%%

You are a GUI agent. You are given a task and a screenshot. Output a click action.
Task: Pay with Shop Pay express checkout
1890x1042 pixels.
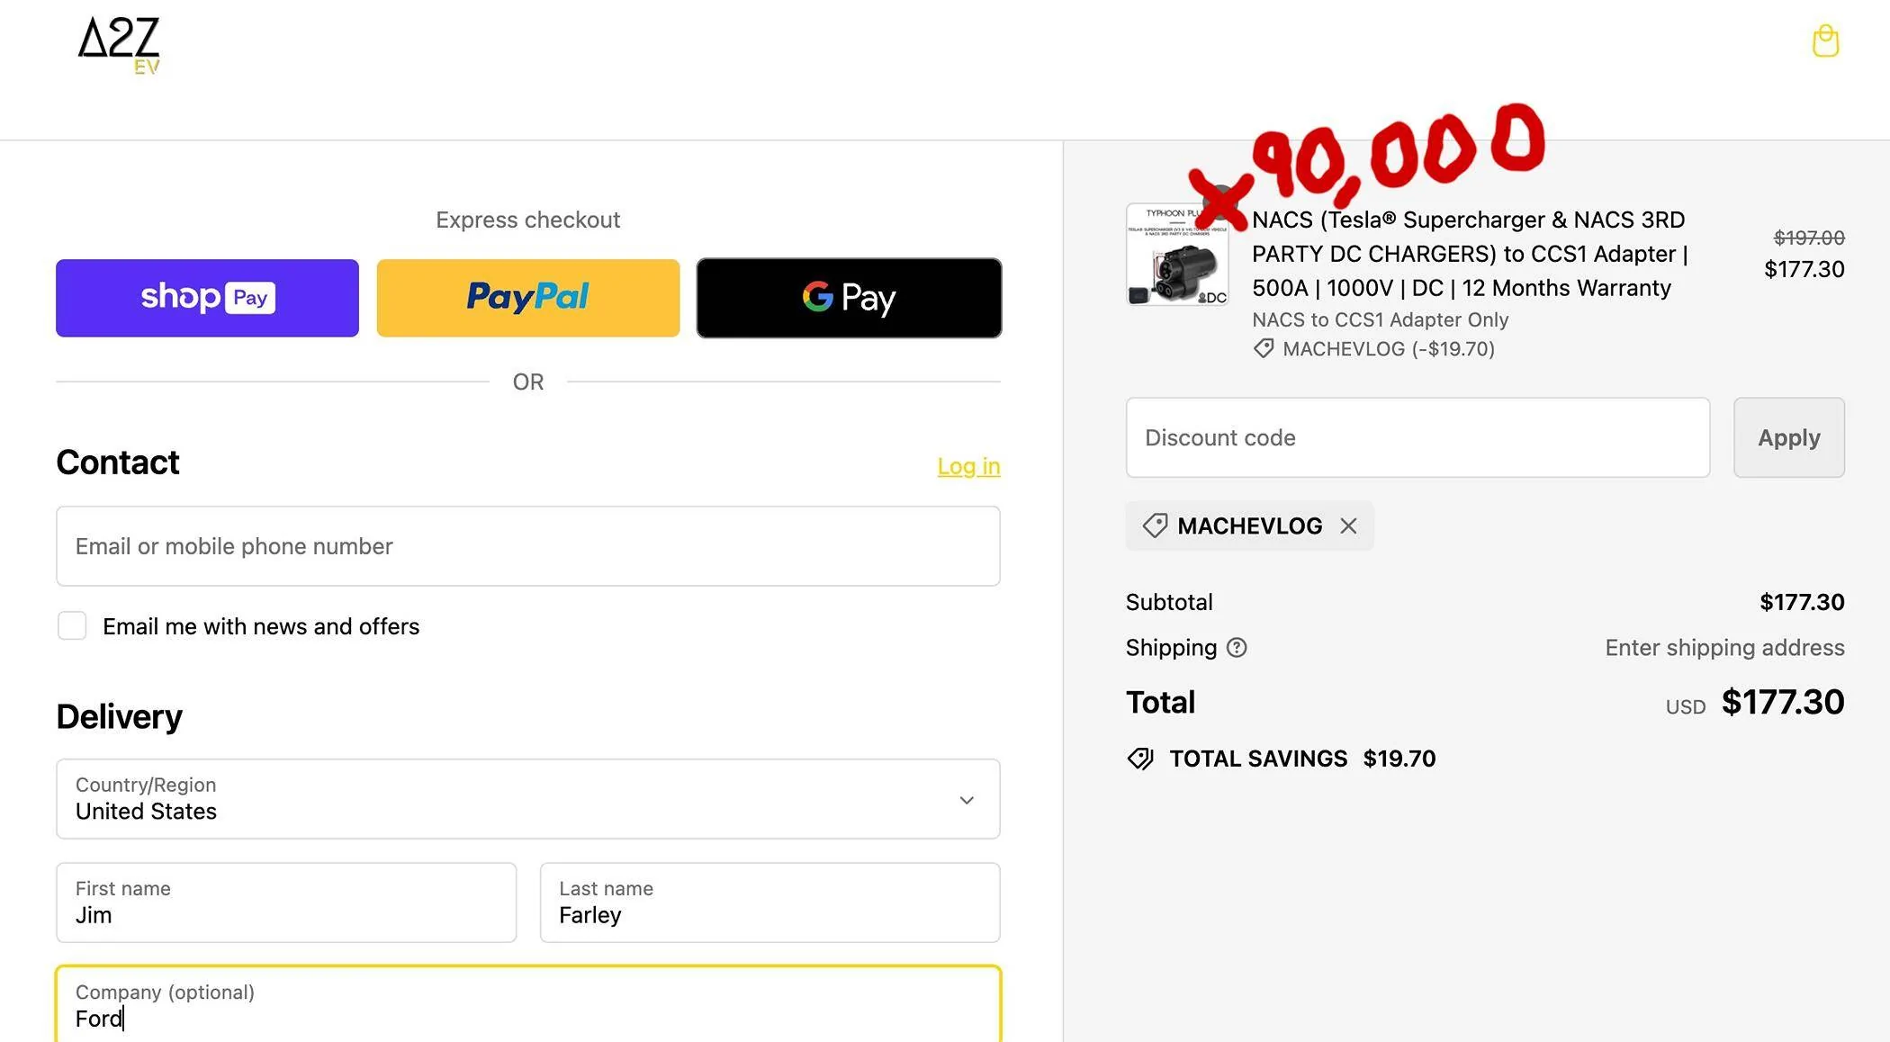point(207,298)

%%
%%

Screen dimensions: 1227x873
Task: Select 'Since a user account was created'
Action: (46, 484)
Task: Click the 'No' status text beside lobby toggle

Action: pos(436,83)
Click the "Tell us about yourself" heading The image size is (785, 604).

%%

> _What is required_
Using the entries above, give back exactly the line containing "Task: Click the", the line containing "is (785, 604).", and every line between them, and nothing else.

> _Exercise answer_
Task: Click the 'No' status text beside lobby toggle

Action: pos(436,83)
Click the "Tell us about yourself" heading The image size is (785, 604).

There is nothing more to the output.